[Passage provided]

Deterministic recursive hierarchies for stable partitioning and multiscale coverage.
Project description
RDT Adaptive Hierarchies
RDT Adaptive Hierarchies is a Python research package for deterministic recursive partitions with stable labels, depth metadata, and deterministic coverage schedules. The package is built around a smaller, testable version of the RDT idea: recursive structure is useful when it preserves something measurable during refinement or resize.
The two main applications in this repo are:
rdt-stable-partition: partition points into buckets, then resize the number of buckets while trading off movement, locality, and load.rdt-cover: generate deterministic numerical test cases at boundaries, midpoints, powers of ten, corners, and shell-like scale transitions.
The repo also includes bounded experimental modules for recursive-depth geometry validation, residual sampling, and shell diagnostics. Those modules are documented as limited research tools, not headline claims.
Origin
The Recursive Division Tree line of work began with Steven Reid's Zenodo preprint Recursive Division Tree: A Log-Log Algorithm for Integer Depth (DOI 10.5281/zenodo.18012166). That earlier work studied recursive depth on positive integers. This repository is a later narrowing of the idea into a computational hierarchy over finite numeric point sets.
The important change is scope. The preprint motivates depth and shell structure; this package asks which recursive metadata survives baseline comparison and ablation. The answer here is narrower: stable labels for resize partitioning and deterministic coverage schedules for numerical edge cases.
Why This Exists
Many systems need to assign points, keys, tasks, or regions to buckets. When the bucket count changes, the assignment should not move everything. Consistent hashing methods are good at minimizing movement, but they normally do not preserve spatial locality. Spatial orderings and grids can preserve locality, but they can move many points during resize or create load imbalance.

[/Passage provided]

= What you should do =
Answer from the RDT Adaptive Hierarchies description:
(a) In what programming language is the package written?
(b) What DOI is given for Steven Reid's Zenodo preprint?
(c) What do consistent hashing methods normally not preserve?
The entries after this point come from a different source than the RDT Adaptive Hierarchies description.

[Given information]

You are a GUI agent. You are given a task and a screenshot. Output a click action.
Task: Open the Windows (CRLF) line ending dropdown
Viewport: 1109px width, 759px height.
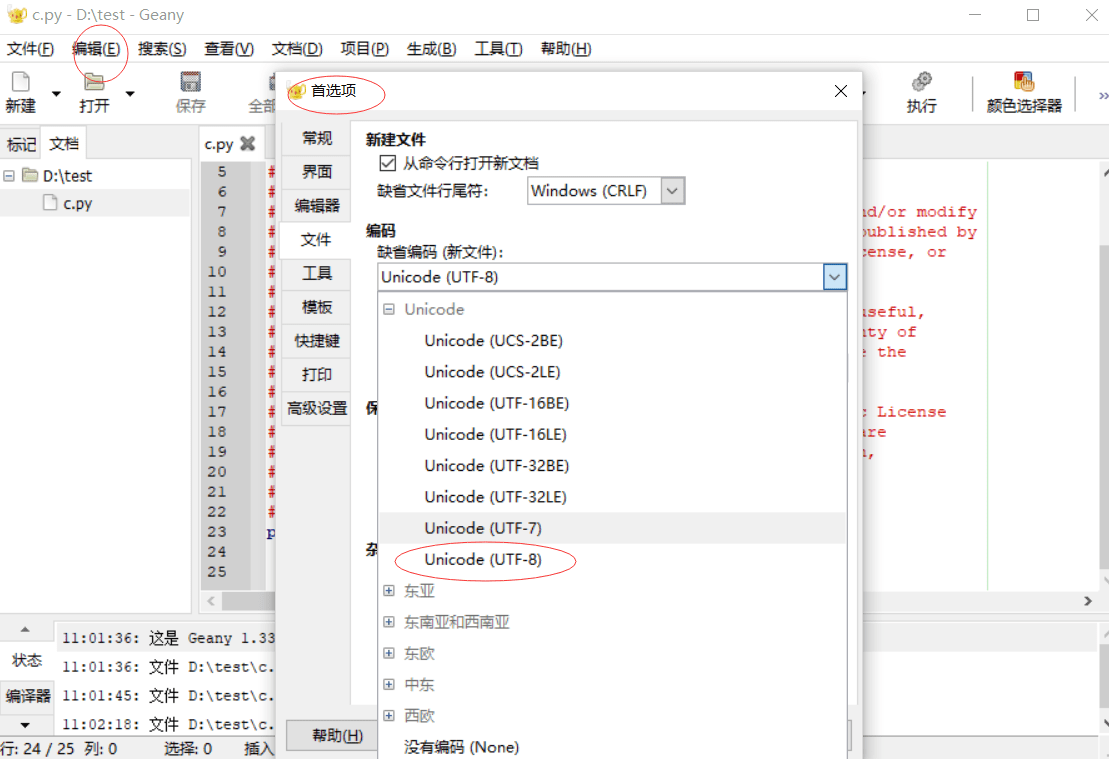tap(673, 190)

[/Given information]
[Given information]

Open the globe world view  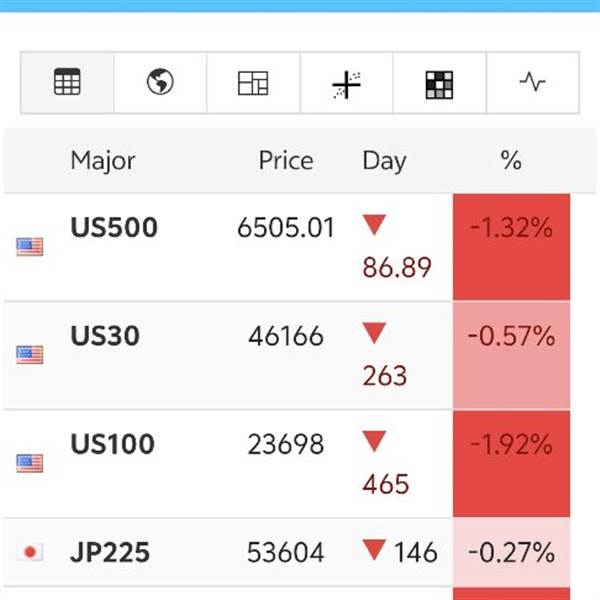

[/Given information]
[Given information]

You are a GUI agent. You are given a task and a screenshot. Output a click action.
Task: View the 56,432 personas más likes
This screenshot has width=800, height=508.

[/Given information]

= Solution to this exercise =
(a) Python
(b) 10.5281/zenodo.18012166
(c) Spatial locality